Firstly, people were concerned that the "mixed race" strand of programmes was being run by the BBC during Black History Month, pushing out "real" Black History. I have zero time for this argument. The history of the mixed race community in Britain IS Black History ie an integral and important part of it. In my opinion, the BBC was right to commission the series - it is long overdue that the stories of mixed race couples and their children were shown on primetime TV - and they were right to show it during Black History month - the history of the mixed race community in Britain is part and parcel of Black History. To pretend otherwise is putting your head in the sand, and incredibly disrespectful to mixed race communities.
The other issue people had was that the series was too rose-tinted and celebratory. My response to that is ... so what? Why shouldn't mixed race relationships, communities and children be celebrated? They have had to take enough rubbish over the years - isn't it about time we FINALLY recognised that "mixing"/"blending" races and cultures is a good and a positive thing, not something negative?

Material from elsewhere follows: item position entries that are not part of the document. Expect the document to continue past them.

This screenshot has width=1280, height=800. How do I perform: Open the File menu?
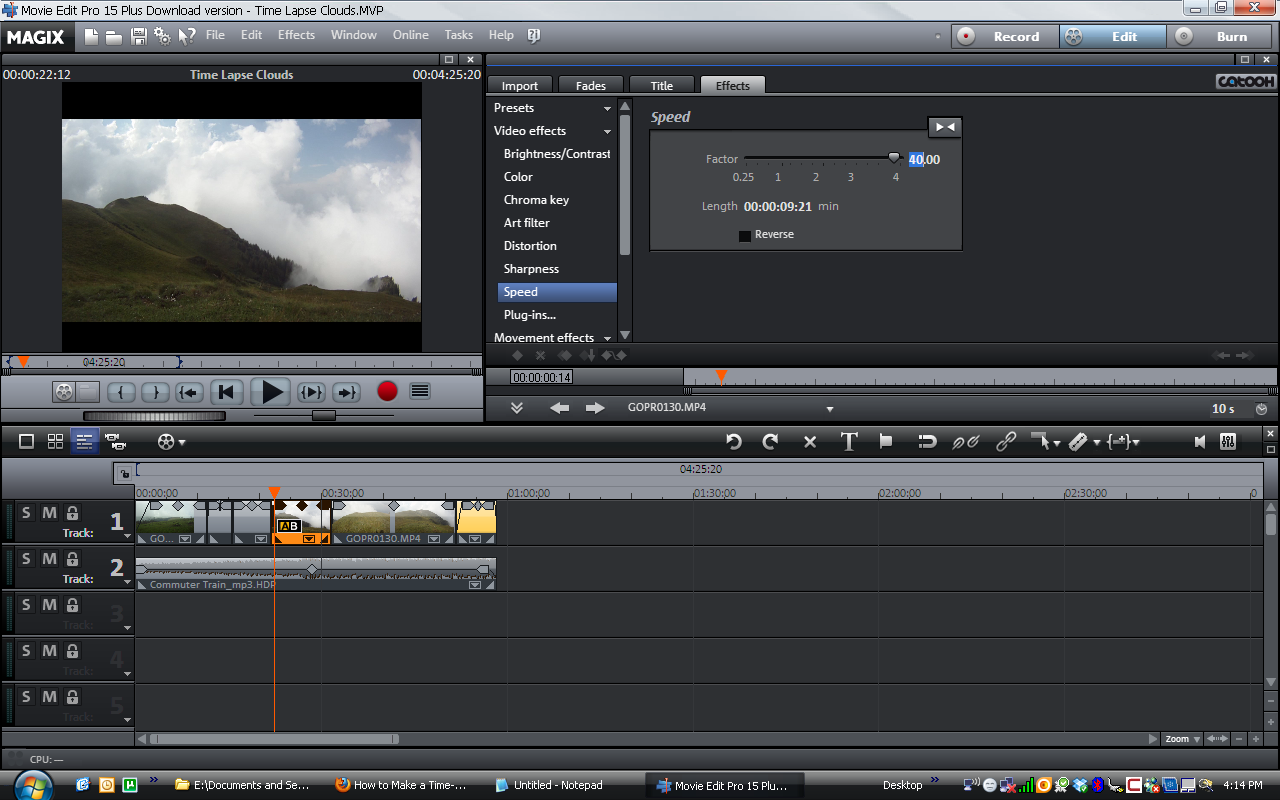[215, 35]
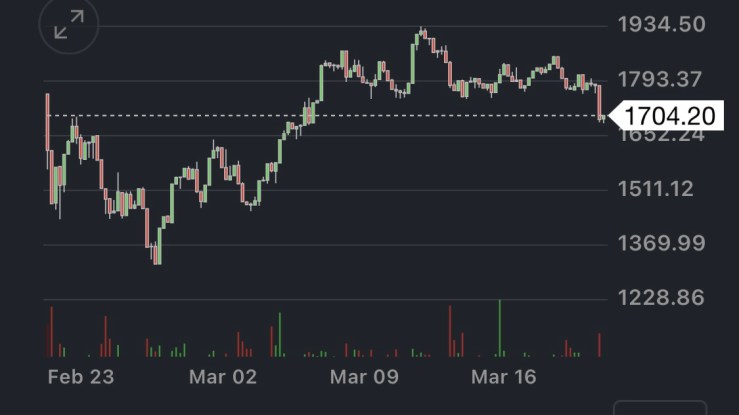This screenshot has height=415, width=739.
Task: Click the dashed current price line
Action: tap(330, 116)
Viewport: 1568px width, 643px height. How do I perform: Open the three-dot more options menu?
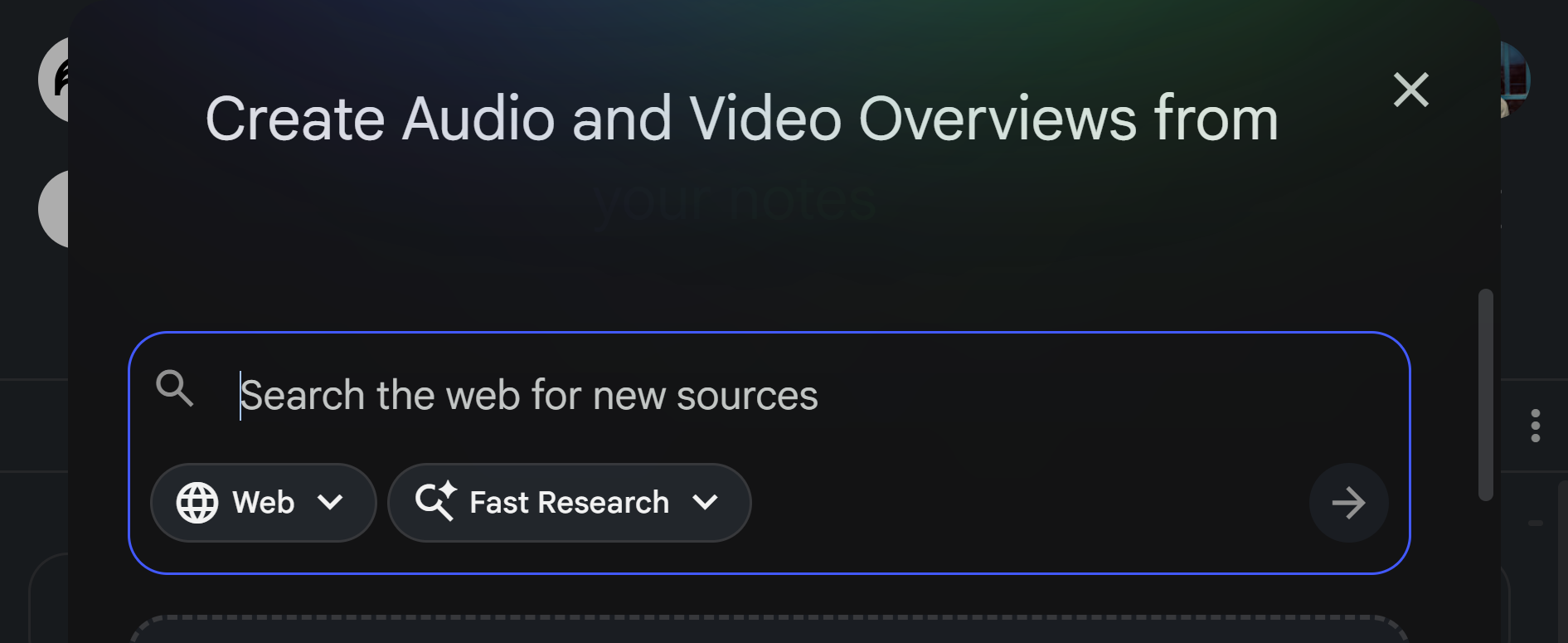coord(1536,426)
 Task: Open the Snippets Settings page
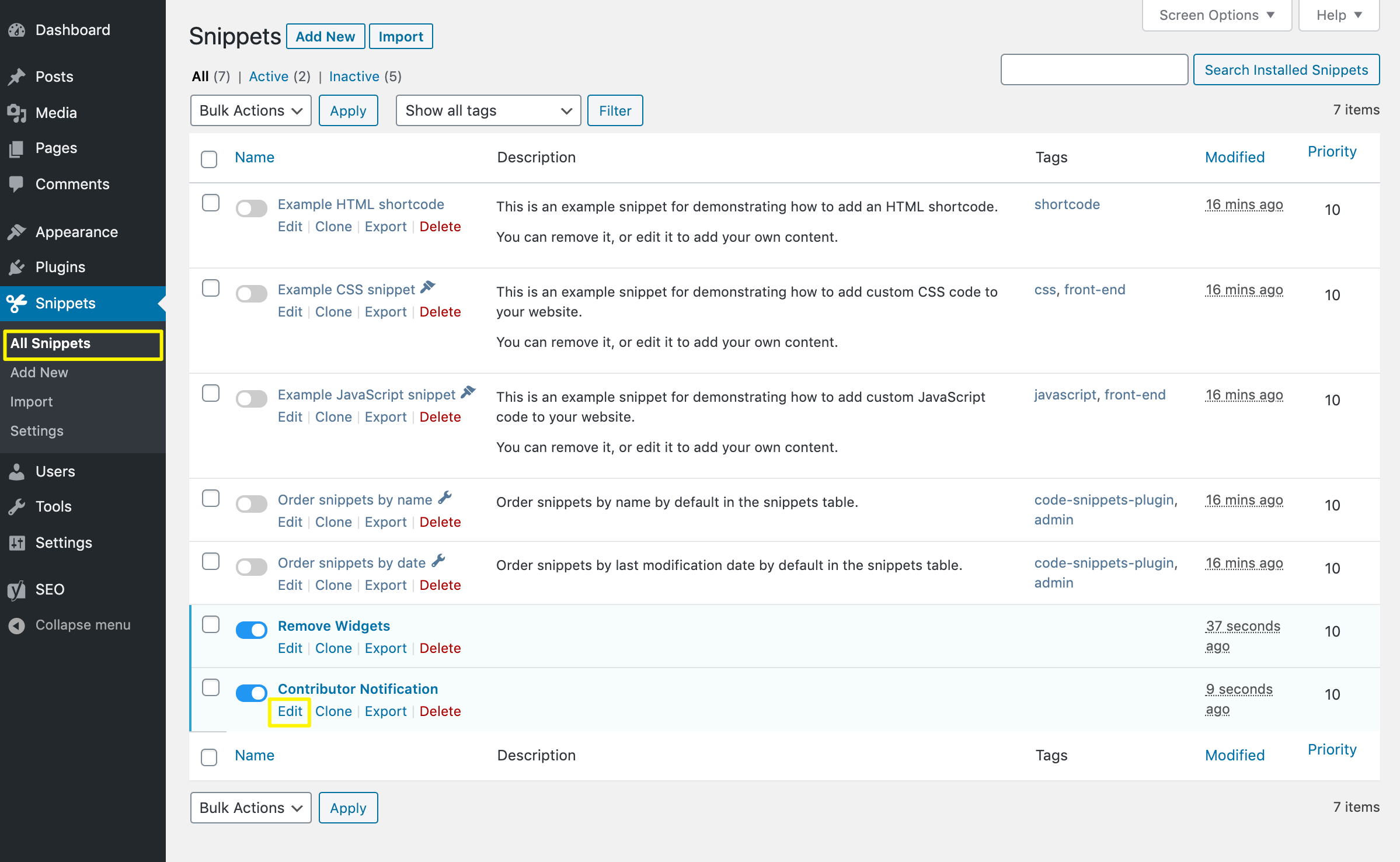(x=36, y=430)
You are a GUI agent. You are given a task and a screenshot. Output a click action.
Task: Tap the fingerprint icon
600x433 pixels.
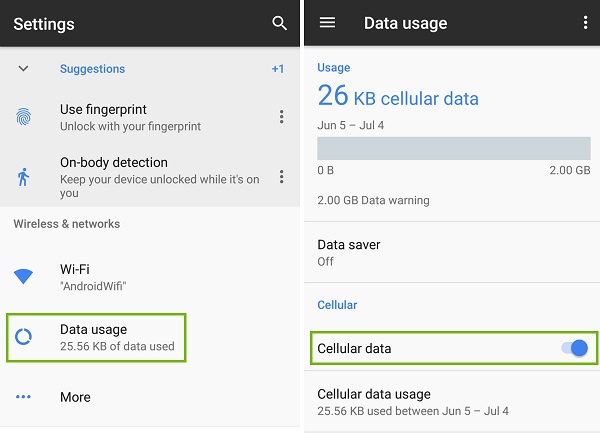coord(23,117)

A story that I really connected with in the final episode was the young Indian man who had done the unthinkable and married his Black girlfriend. They are now expecting their first child. Even in this day and age, any Asian marrying "out" risks becoming an outcast from their community overnight, and it is inevitable that, in doing so, you will cut yourself off from certain family members, who will just never be able to accept that you have made the right decision. The Asian community also operates a very racist hierarchy system - it is definitely more acceptable to marry a White person than it is to marry a Black person. The young Indian man went ahead and did it anyway - and I say - good on him! I loved the fact that he described himself as the happiest man on earth having done so.
Anyway, I will now get off my soap box and just go on and recommend this excellent series to anyone with an interest in British History!